═════ Input for this task ═════
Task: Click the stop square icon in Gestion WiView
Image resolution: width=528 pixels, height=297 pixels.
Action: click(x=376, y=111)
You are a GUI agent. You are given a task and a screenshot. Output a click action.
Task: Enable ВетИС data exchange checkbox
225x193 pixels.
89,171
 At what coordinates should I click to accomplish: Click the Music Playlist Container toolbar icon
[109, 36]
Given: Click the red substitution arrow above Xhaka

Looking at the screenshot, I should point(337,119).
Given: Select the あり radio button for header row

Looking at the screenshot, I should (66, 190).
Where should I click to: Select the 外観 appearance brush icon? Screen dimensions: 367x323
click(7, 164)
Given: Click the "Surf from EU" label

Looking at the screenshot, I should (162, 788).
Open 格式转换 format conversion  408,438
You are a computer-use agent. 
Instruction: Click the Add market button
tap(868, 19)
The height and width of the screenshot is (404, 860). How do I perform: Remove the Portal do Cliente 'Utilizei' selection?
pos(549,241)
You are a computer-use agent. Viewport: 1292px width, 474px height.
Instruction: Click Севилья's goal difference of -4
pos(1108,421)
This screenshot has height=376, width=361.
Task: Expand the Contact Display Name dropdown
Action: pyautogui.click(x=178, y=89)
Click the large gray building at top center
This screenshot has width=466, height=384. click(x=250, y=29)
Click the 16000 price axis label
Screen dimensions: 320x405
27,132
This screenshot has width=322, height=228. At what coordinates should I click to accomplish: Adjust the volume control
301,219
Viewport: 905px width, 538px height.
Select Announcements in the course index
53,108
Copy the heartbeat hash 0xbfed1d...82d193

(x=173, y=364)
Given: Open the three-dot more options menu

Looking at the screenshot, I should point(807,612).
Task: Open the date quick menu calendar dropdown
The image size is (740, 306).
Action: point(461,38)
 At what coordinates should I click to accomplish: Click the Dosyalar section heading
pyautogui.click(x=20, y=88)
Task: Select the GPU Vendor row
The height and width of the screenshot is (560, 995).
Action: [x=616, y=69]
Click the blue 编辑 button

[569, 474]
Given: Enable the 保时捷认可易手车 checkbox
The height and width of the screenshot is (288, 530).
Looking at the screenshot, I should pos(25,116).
═════
:: What the task asks ::
Copy exactly the line that contains "The height and width of the screenshot is (560, 995)." and every line after it, up to and including the last line of the records.

:: Solution ::
The height and width of the screenshot is (560, 995).
Action: [x=616, y=69]
Click the blue 编辑 button

[569, 474]
Given: Enable the 保时捷认可易手车 checkbox
The height and width of the screenshot is (288, 530).
Looking at the screenshot, I should pos(25,116).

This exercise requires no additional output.